DAHYAJI KALAJI PARMAR v. DAHIBEN WIFE OF ISWARLAL R. VYAS
1960-06-17
N.M.MIABHOY, S.T.DESAI
body1960
DigiLaw.ai
S. T. DESAI, N. M. MIABHOY, J. ( 1 ) THIS petition raises a question of some importance and interest relating to the interpretation of section 88c (5) of the Bombay Tenancy and Agricultural Lands Act which rules that the decision of the Mamlatdar. . . . subject to appeal to the Collector shall be final and the controversy is whether any such decision is subject to correction by the Revenue Tribunal under the powers of revision conferred on it by section 76 of the Act. The petitioner is the tenant of the parcel of land of which opponent No. 1 is the owner. Opponent No. 1 applied to the Mamlatdar for obtaining a certificate under section 88c on the ground that her income was below Rs. 1500. 00. Sec. 88c grants an exemption from certain provisions of the Act to lands leased by persons whose annual income does not exceed Rs. 1500. 00. Two conditions are postulated by that section before any such exemption can be granted. Firstly the land must not exceed an economic holding and secondly the total annual income of the person who has leased out the land including the rent of such land must not exceed Rs. 1500. 00. One of the contentions sought to be urged before us on behalf of the petitioner relates to the aspect of economic holding but we have not allowed it to be raised since it was not urged or even indicated before the Tribunal. The other contention which was raised in the Courts below and before the Revenue Tribunal relates to the condition about annual income of the lessor and in our judgment there is substance in that contention. ( 2 ) THE application of opponent No. 1 for a certificate under section 88 was dismissed by the Mamlatdar as he was of the view that income of the opponent to be taken into consideration exceed Rs. 1500. 00. An appeal to the Deputy Collector by the lessor-owner was dismissed. She carried the matter in revision to the Revenue Tribunal and the Revenue Tribunal reversed the decisions of the Deputy Collector and the Mamlatdar on the ground that in computing the amount of Rs. 1500/the Deputy Collector and the Mamlatdar had taken into consideration the income of opponent No. 1 as well as of her son on the ground that they were members of a joint Hindu family.

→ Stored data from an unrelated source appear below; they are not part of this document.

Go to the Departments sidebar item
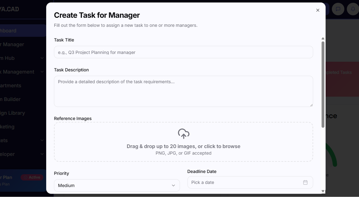 click(x=11, y=85)
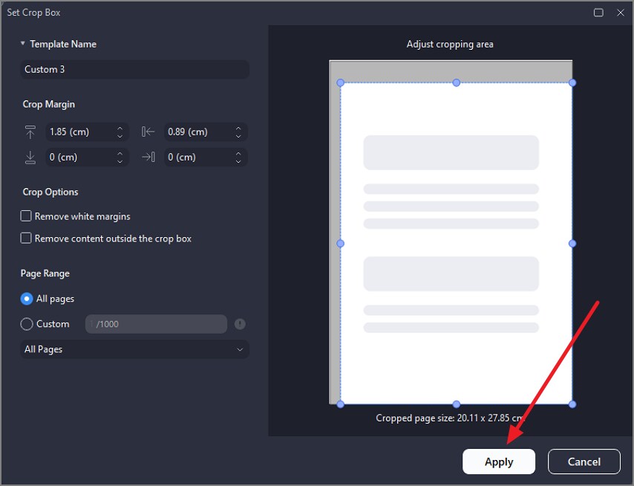Click the /1000 custom page range input

click(x=156, y=324)
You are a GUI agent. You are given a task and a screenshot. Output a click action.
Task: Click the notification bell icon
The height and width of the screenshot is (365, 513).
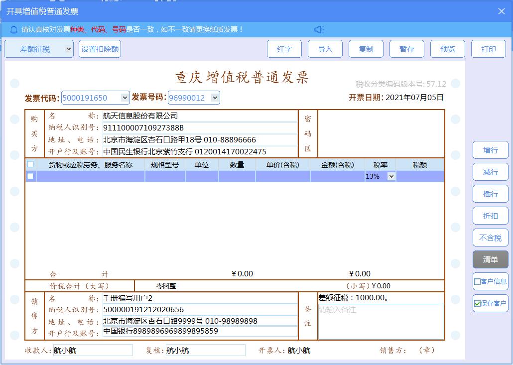[x=13, y=29]
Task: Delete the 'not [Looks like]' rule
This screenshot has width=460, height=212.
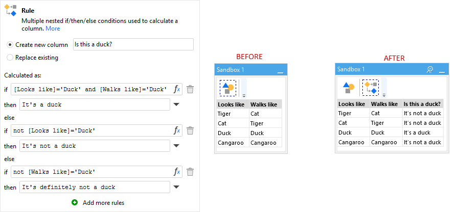Action: 190,130
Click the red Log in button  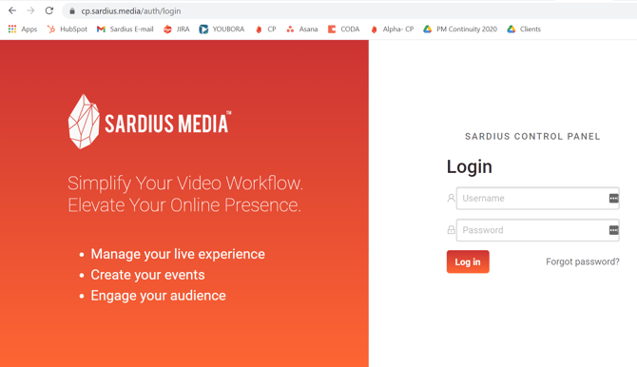point(468,261)
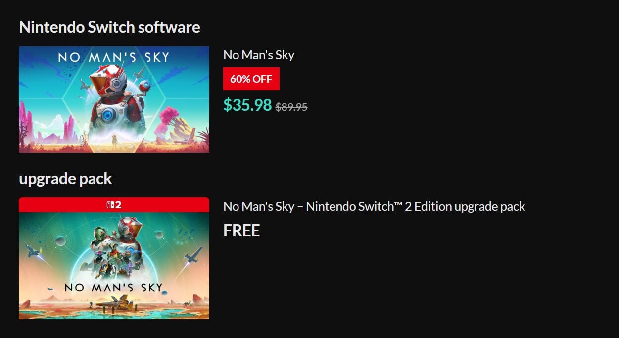Click the NO MAN'S SKY logo in the top artwork
Viewport: 619px width, 338px height.
point(113,57)
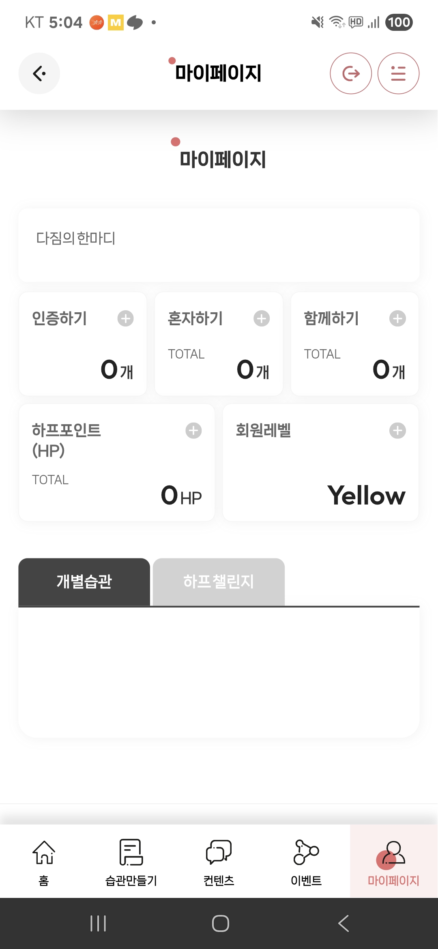Switch to the 개별습관 tab

coord(84,582)
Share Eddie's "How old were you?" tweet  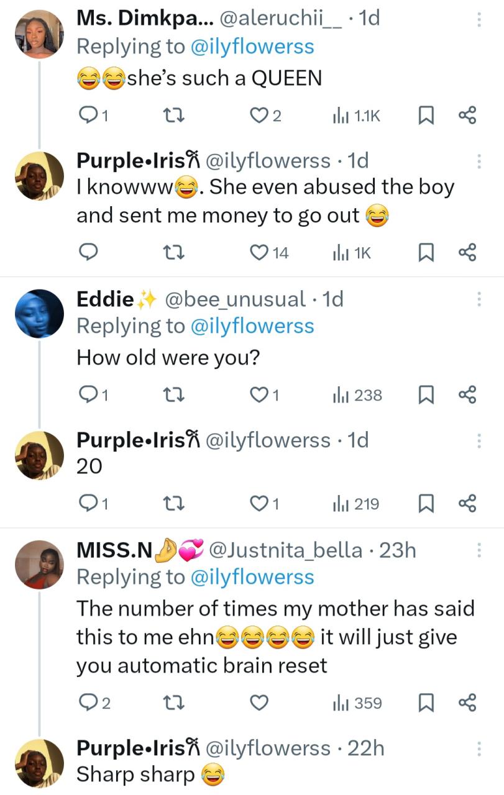(467, 395)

1500/the Deputy Collector and the Mamlatdar had taken into consideration the income of opponent No. 1 as well as of her son on the ground that they were members of a joint Hindu family. The Tribunal pointed out in its judgment that no such plea had been raised by the tenant and the Deputy Collector and the Mamlatdar were in error in holding that the income of the lessor-owner exceeded Rs. 1500. 00. ( 3 ) IN the present petition befo0re us the petitioner has raised a contention of bar in limine which had not been urged before the Tribunal and the contention is that the Revenue Tribunal had no jurisdiction to exercise its power of revision in a matter determined under sec. 88c. It will be convenient to set out here the provisions of that section 88 c:-1) Nothing in sections 32 to 32r (both inclusive) shall apply to lands leased by any person if such land does not exceed and economic holding and the total annual income of such person including the rent of such land does not exceed Rs. 1 500 Provided that the provisions of this sub-section shall not apply to any person who holds such land as a permanent tenant or who has leased such land on permanent tenancy to any other person. 2) Every person eligible to the exemption provided in sub-section (1) shall make an application in the prescribed form to the Mamlatdar; within whose jurisdiction all or most of the pieces of land leased by him are situate within the prescribed period for a certificate that is entitled to such exemption. 3) On receipt of such application the Mamlatdar shall after giving. notice to the tenant or tenants of the land hold inquiry and decide whether the land leased by such person is exempt under sub-section (1) from the provisions of sections 32 to 32 R. 4) If the Mamlatdar decides that the land is so exempt he shall issue a certificate in the prescribed form to such person. 5) The decision of the Mamlatdar under sub-section (3) subject to appeal to the Collector shall be final. ( 4 ) THE crucial argument on behalf of the petitioner is that the decision of the Mamlatdar which in appeal was upheld by the Deputy Collector acquired finality by operation of sub-section (5) of the section 88 (c) and Mr.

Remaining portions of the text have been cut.